Data records:
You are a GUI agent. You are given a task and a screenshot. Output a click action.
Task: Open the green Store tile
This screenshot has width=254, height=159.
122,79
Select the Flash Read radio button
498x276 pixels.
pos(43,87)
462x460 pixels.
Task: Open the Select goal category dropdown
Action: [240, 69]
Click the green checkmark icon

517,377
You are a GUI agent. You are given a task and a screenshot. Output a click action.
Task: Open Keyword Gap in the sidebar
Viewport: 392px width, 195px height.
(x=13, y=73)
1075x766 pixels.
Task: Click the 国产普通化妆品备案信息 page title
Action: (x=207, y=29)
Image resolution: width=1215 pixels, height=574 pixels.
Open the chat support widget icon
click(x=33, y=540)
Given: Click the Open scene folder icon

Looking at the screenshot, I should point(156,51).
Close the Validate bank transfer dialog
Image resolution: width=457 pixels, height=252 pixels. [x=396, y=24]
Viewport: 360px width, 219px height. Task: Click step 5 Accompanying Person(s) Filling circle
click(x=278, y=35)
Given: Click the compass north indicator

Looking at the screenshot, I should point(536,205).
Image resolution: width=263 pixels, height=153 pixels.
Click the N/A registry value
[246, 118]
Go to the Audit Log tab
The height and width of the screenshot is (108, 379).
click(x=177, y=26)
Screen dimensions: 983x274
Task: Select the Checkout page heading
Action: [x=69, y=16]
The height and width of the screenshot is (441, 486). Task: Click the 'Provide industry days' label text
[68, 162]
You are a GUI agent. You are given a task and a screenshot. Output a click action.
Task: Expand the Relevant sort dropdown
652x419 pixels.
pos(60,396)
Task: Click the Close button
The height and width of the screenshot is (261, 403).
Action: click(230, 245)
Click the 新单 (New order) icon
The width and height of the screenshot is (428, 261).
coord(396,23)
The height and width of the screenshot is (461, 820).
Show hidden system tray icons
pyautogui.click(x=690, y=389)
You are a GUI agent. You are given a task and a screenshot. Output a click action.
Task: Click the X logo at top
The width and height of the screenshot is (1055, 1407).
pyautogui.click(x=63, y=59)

Brief:
Output all of the data again, exactly.

Response for this exercise:
You are a GUI agent. You are given a task and a screenshot. Output a click action.
Task: Open the green Store tile
This screenshot has width=254, height=159.
122,79
Select the Flash Read radio button
498x276 pixels.
pos(43,87)
462x460 pixels.
Task: Open the Select goal category dropdown
Action: [240, 69]
Click the green checkmark icon

517,377
You are a GUI agent. You are given a task and a screenshot. Output a click action.
Task: Open Keyword Gap in the sidebar
Viewport: 392px width, 195px height.
(x=13, y=73)
1075x766 pixels.
Task: Click the 国产普通化妆品备案信息 page title
Action: (x=207, y=29)
Image resolution: width=1215 pixels, height=574 pixels.
Open the chat support widget icon
click(x=33, y=540)
Given: Click the Open scene folder icon

Looking at the screenshot, I should point(156,51).
Close the Validate bank transfer dialog
Image resolution: width=457 pixels, height=252 pixels. [x=396, y=24]
Viewport: 360px width, 219px height. Task: Click step 5 Accompanying Person(s) Filling circle
click(x=278, y=35)
Given: Click the compass north indicator

Looking at the screenshot, I should point(536,205).
Image resolution: width=263 pixels, height=153 pixels.
Click the N/A registry value
[246, 118]
Go to the Audit Log tab
The height and width of the screenshot is (108, 379).
click(x=177, y=26)
Screen dimensions: 983x274
Task: Select the Checkout page heading
Action: [x=69, y=16]
The height and width of the screenshot is (441, 486). Task: Click the 'Provide industry days' label text
[68, 162]
You are a GUI agent. You are given a task and a screenshot. Output a click action.
Task: Expand the Relevant sort dropdown
652x419 pixels.
pos(60,396)
Task: Click the Close button
The height and width of the screenshot is (261, 403).
Action: click(230, 245)
Click the 新单 (New order) icon
The width and height of the screenshot is (428, 261).
coord(396,23)
The height and width of the screenshot is (461, 820).
Show hidden system tray icons
pyautogui.click(x=690, y=389)
You are a GUI agent. You are given a task and a screenshot. Output a click action.
Task: Click the X logo at top
The width and height of the screenshot is (1055, 1407).
pyautogui.click(x=63, y=59)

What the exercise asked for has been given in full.